There was a development process in which the overall sound started to emerge as a bit of a surprise to all of us. With these new songs we really jumped off a cliff in terms of vulnerability; there’s so much emotional expression going on, and it was scary to put those emotions out on public display so we all needed a bit of time to get comfortable with the idea. I had first sent some demos to the band and was feeling pretty insecure, but I came to find out that no one loves drama in music more than Kevin (guitar) and Jamie (vocals), haha, and they could really run with the initial ideas. We had to really support each other in the writing process, and it brought us a lot closer together as a band because the sentiments we that were coming out were much more tender than what comes up when you’re arranging an archaic Church hymn. The more metal direction of the sound came up ‘cos that’s the common vernacular for the three of us – we all grew up listening to 80’s metal and it’s just what came out naturally.

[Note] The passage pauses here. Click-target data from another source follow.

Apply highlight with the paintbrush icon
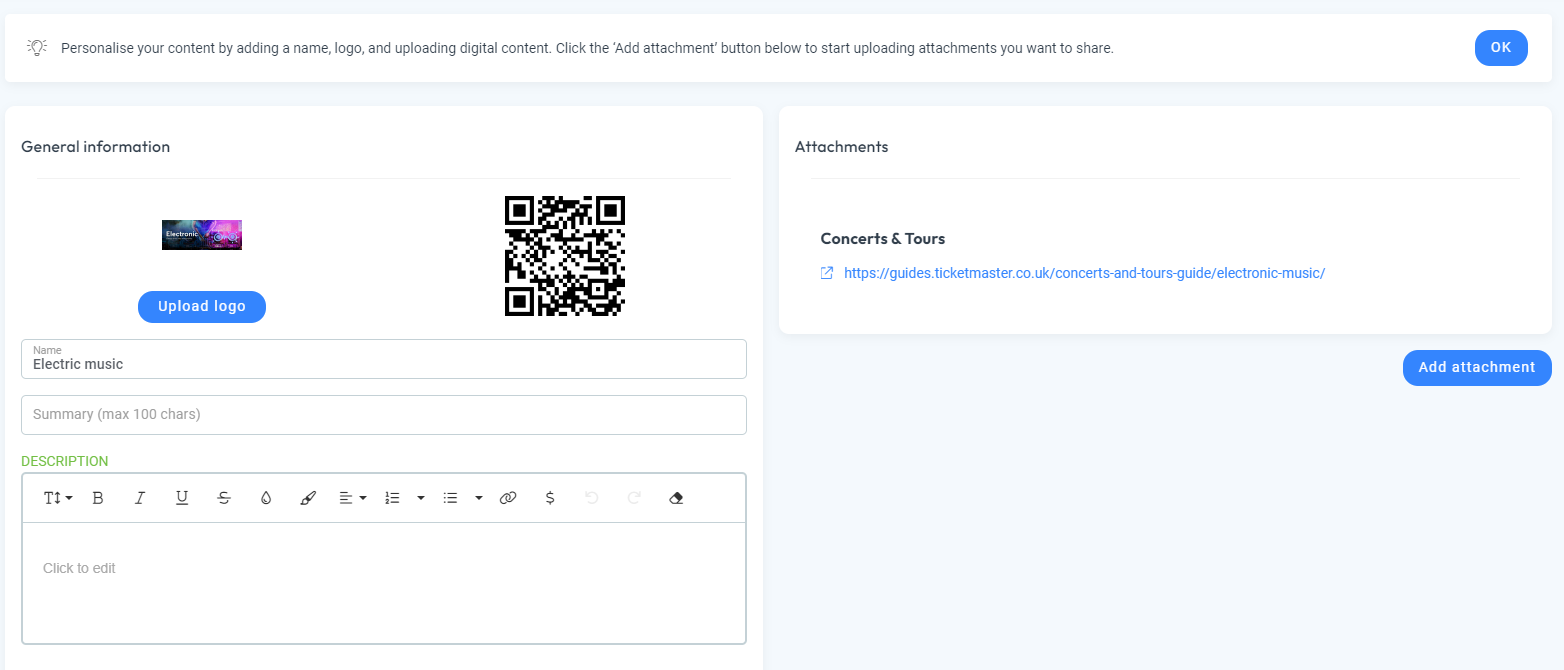 coord(308,497)
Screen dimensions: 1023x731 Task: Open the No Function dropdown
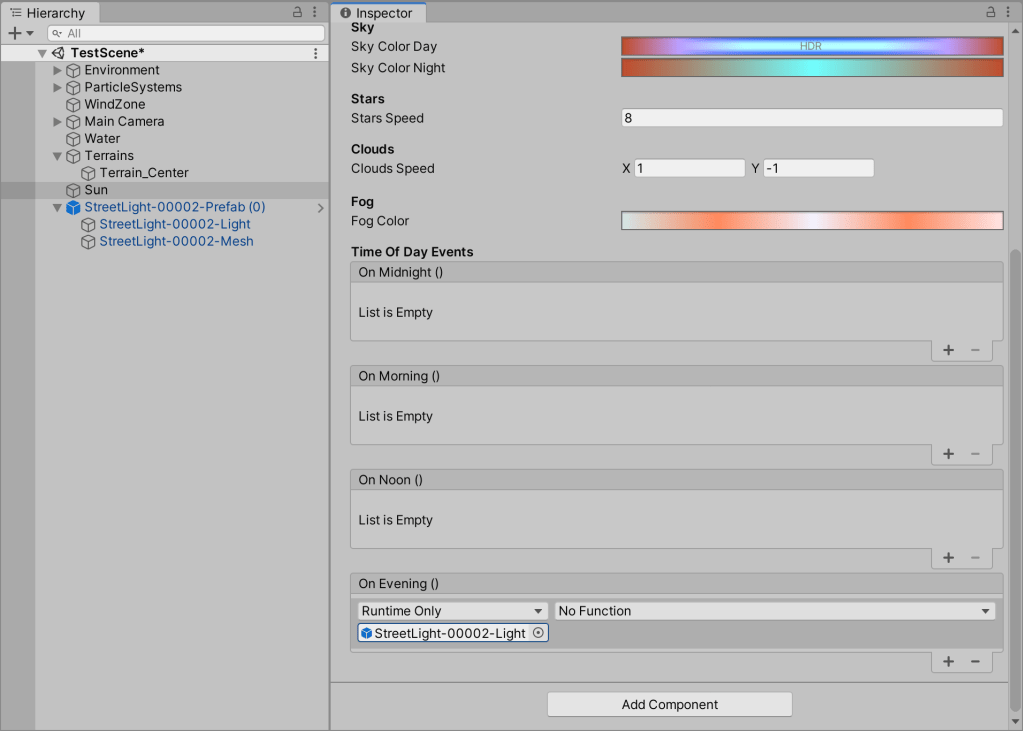pos(775,611)
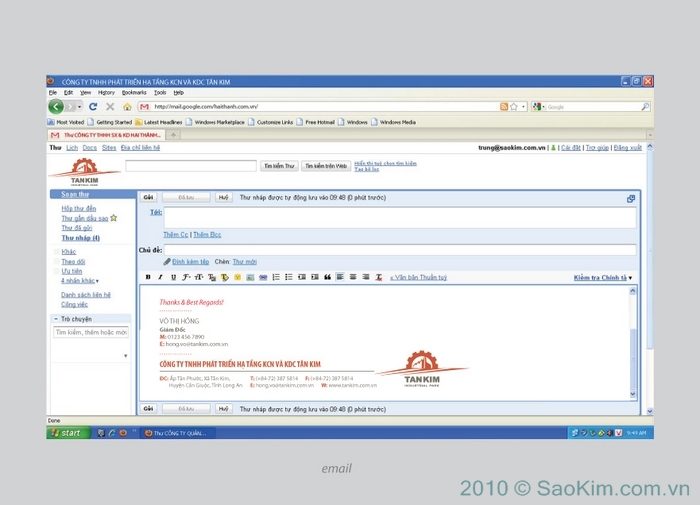Image resolution: width=700 pixels, height=505 pixels.
Task: Open the chat status dropdown arrow
Action: pos(125,355)
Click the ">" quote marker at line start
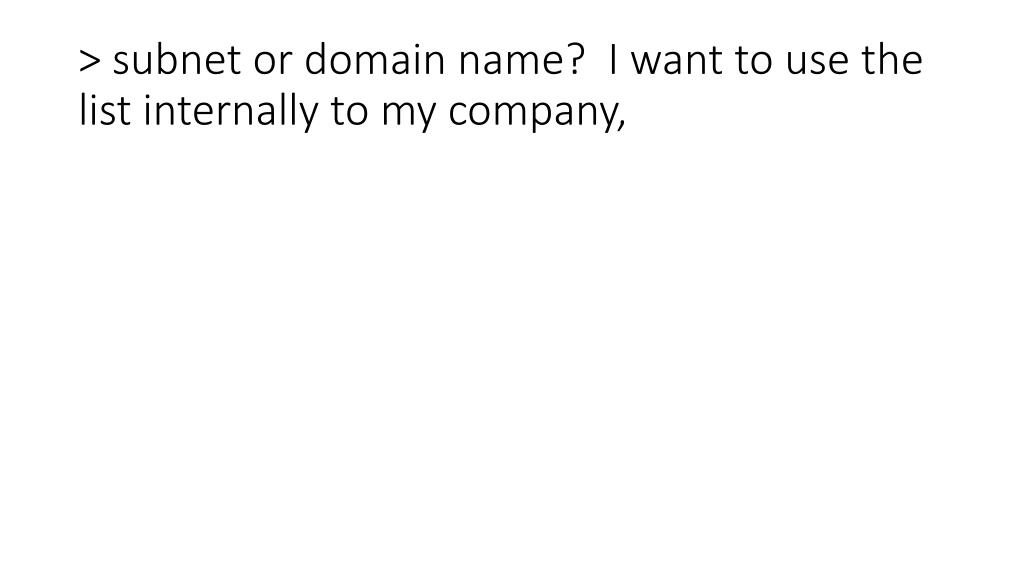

How long were you working on the material for the album? Is it all new or is there material that you’ve had for a while…?

Some of these songs have been kicking around for a while, even from a time period pre-Restored to One, and were co-authored by Anders Nilsson who plays guitar on that album; but they were shelved when the Process idea took off. Other songs on the new album are totally brand new and are the result of Kevin and Jamie and I just sitting down and trading ideas in the practice space last year.

Sabbath Assembly 2015

Very different to the previous albums, can you tell us about the artwork, what it represents, and how it relates to the music?

The cover artwork is a combination of two symbols. The first is an egg with two nails hammered through it in a crucifix shape. This is a witchcraft technique of inducing an abortion, and we use this symbol to abort our relationship with the Process Church. The second symbol is the “cosmic egg”, which is a snake wrapping and ascending an egg, a classic symbol of rebirth and the approach towards the Mysteries; this one represents the direction of the band.

You said in our interview in August 2012 that “the tricky point about SA is that the project seems to repel ego; there’s no way to really “claim” anything as the spiritual picture is much larger than our individual contributions”. Is that still the case with the band?

That’s a great question and I can say that the situation with the band is very different now. I suppose at this point if we sell a million records we can rightfully get huge egos haha! And the next album can be all about celebrity culture. I’ll bet you can’t wait for that one!